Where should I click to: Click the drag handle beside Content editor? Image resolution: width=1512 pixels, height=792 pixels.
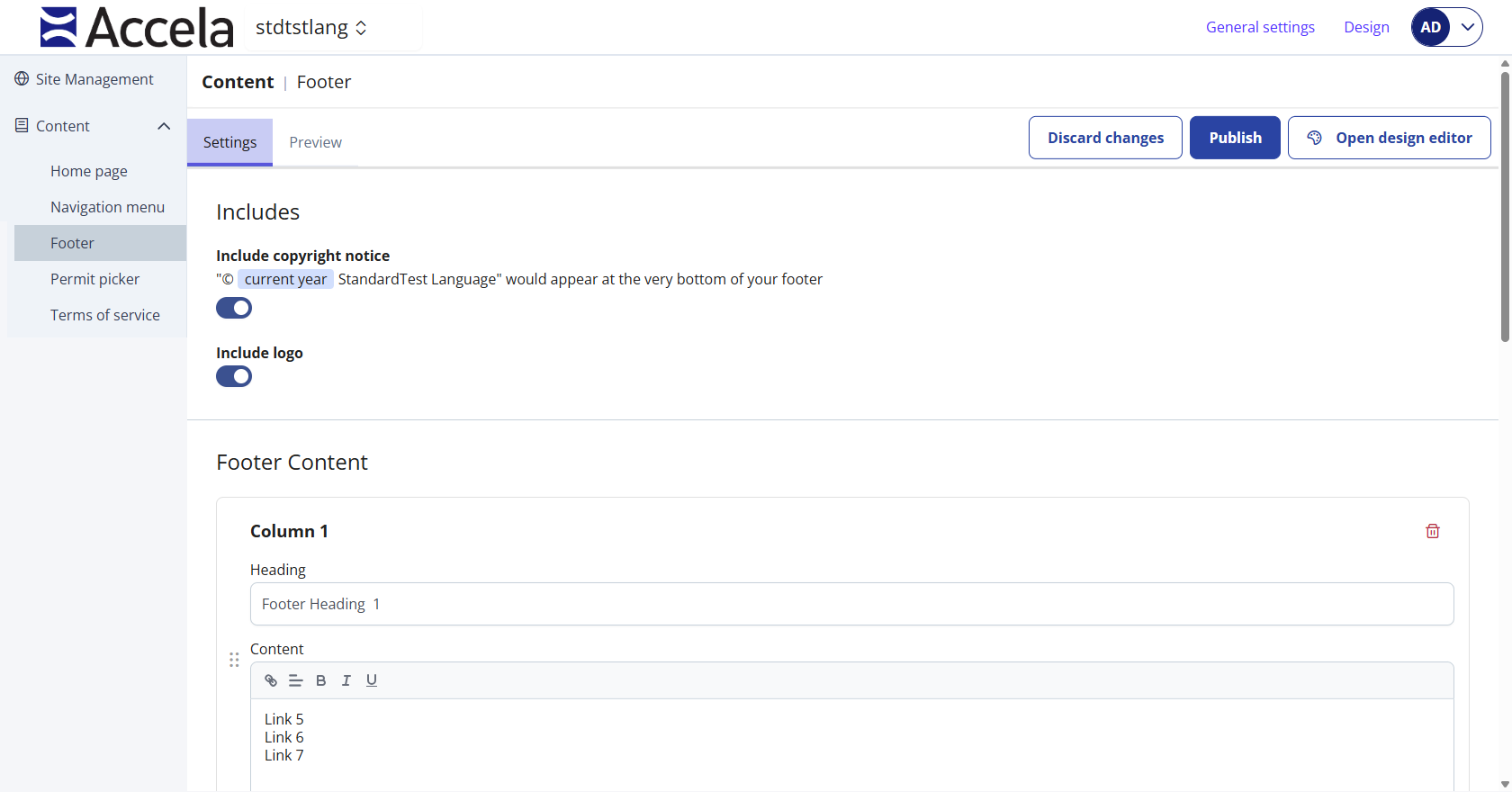click(234, 660)
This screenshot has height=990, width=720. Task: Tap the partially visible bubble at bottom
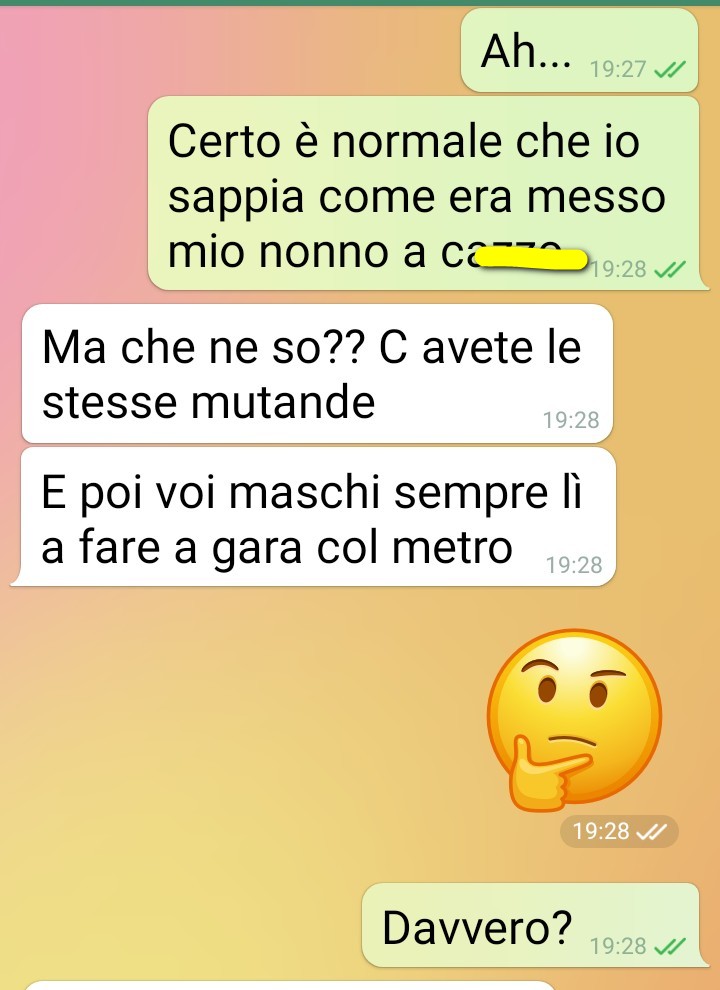(291, 986)
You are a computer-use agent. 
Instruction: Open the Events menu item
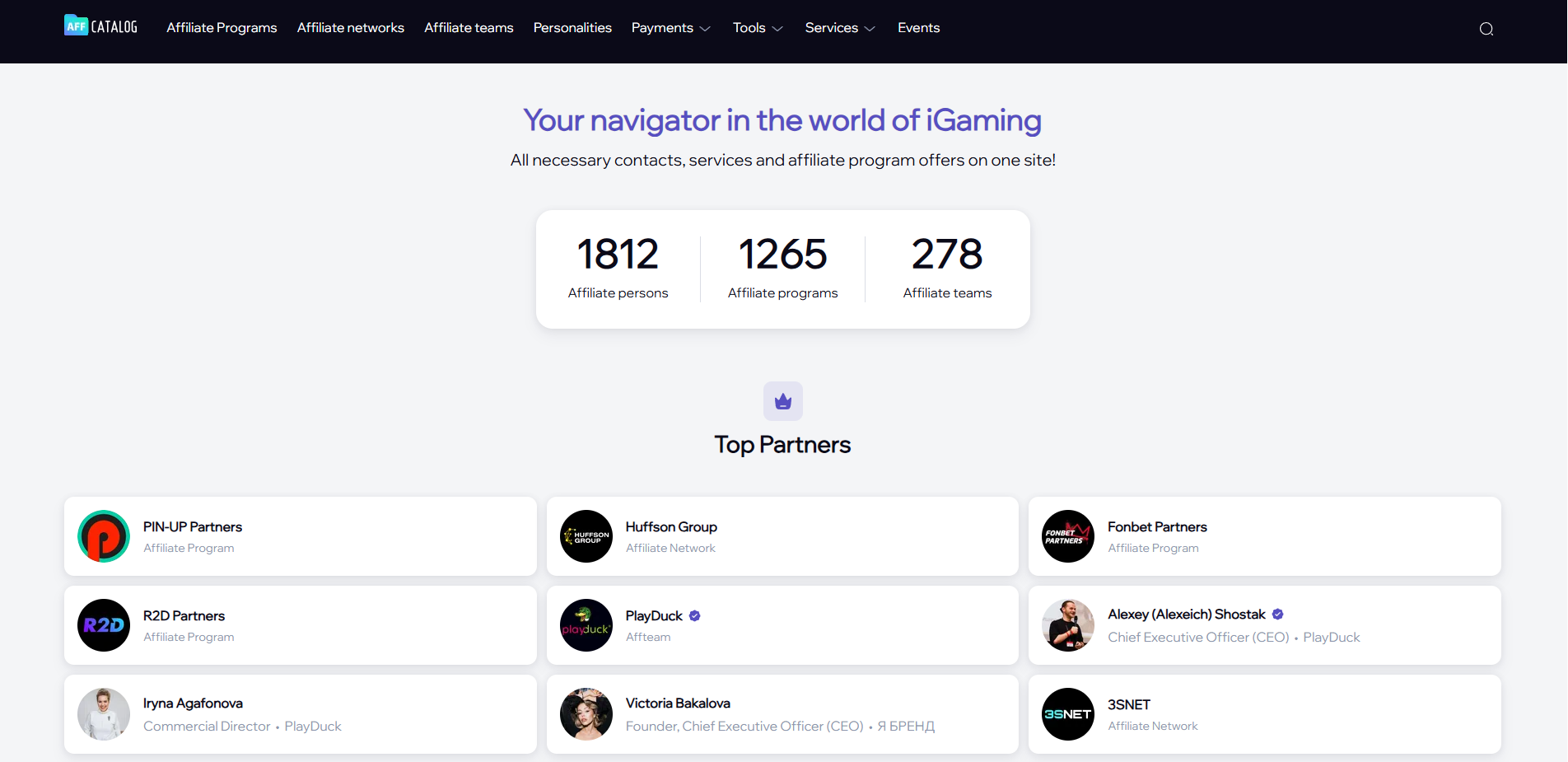click(918, 28)
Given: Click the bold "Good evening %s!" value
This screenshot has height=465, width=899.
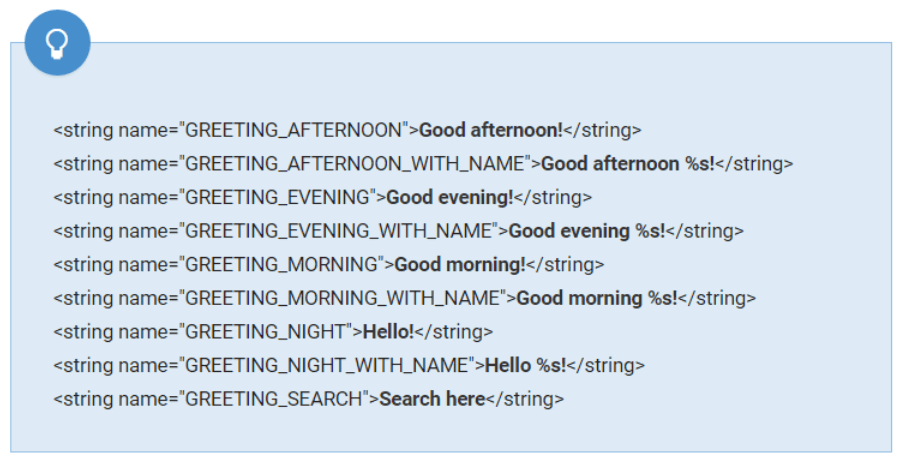Looking at the screenshot, I should (x=587, y=231).
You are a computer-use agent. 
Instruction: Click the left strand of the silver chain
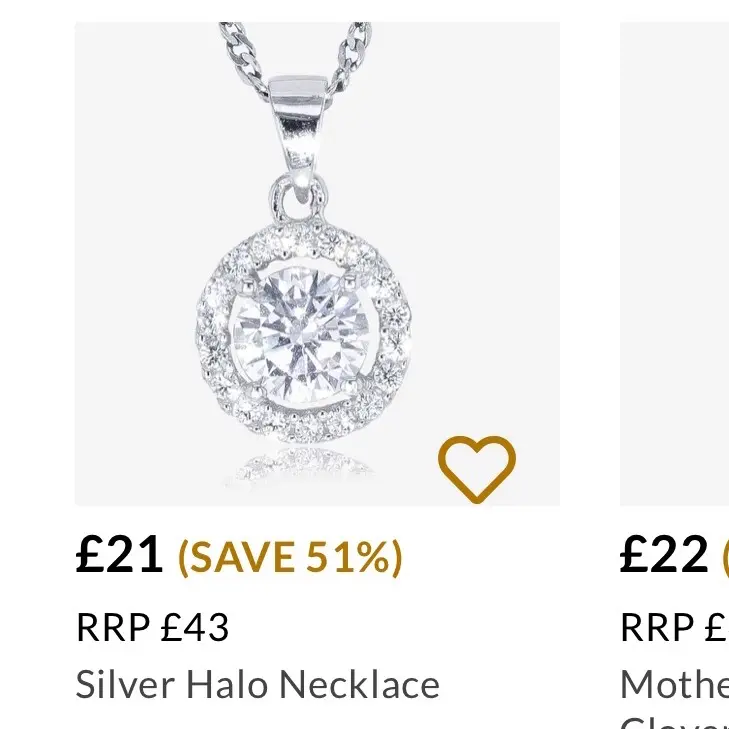(x=245, y=57)
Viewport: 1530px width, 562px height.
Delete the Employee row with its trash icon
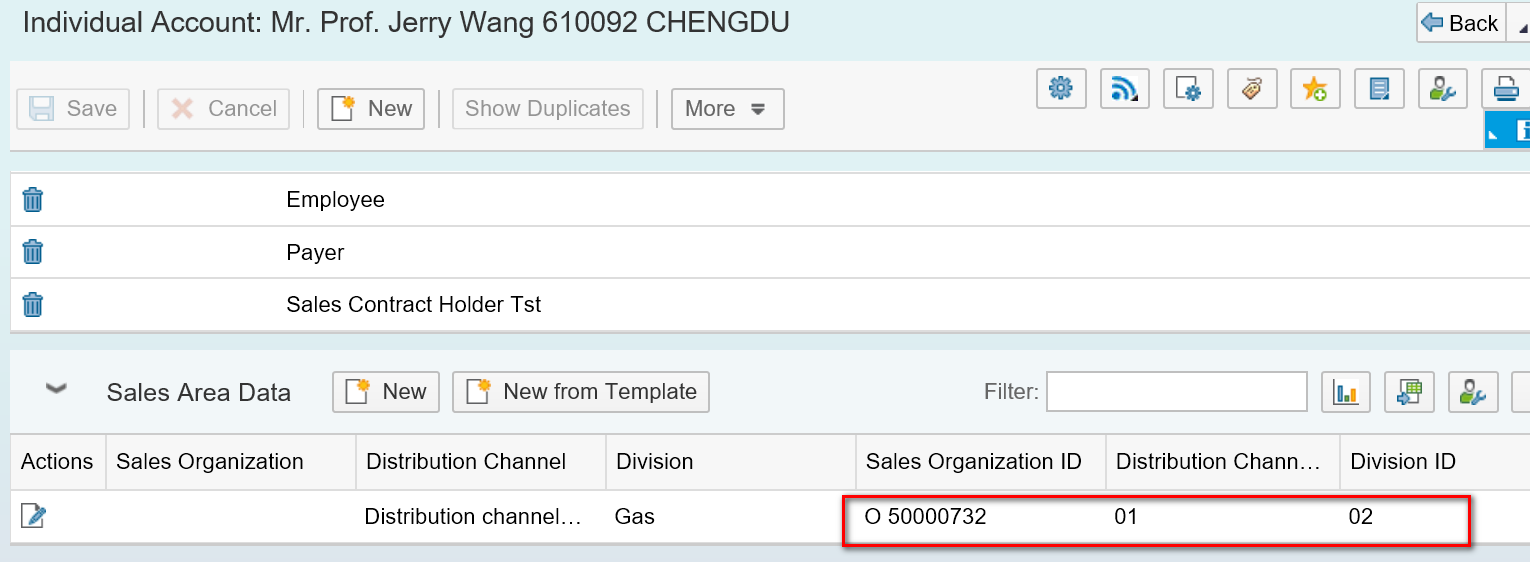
....
> **What the task requires**: Leave the images aside and retype each line of the listing above exactly.

> **Reply**:
Where should I click to: Click the drag handle beside Content editor? Image resolution: width=1512 pixels, height=792 pixels.
click(234, 660)
This screenshot has height=990, width=720. Task: Tap the partially visible bubble at bottom
(291, 986)
You are a computer-use agent. 
Instruction: Open the Events menu item
click(918, 28)
Given: Click the bold "Good evening %s!" value
This screenshot has height=465, width=899.
Looking at the screenshot, I should (x=587, y=231).
You are a computer-use agent. 
Instruction: Click the left strand of the silver chain
(x=245, y=57)
Viewport: 1530px width, 562px height.
Delete the Employee row with its trash icon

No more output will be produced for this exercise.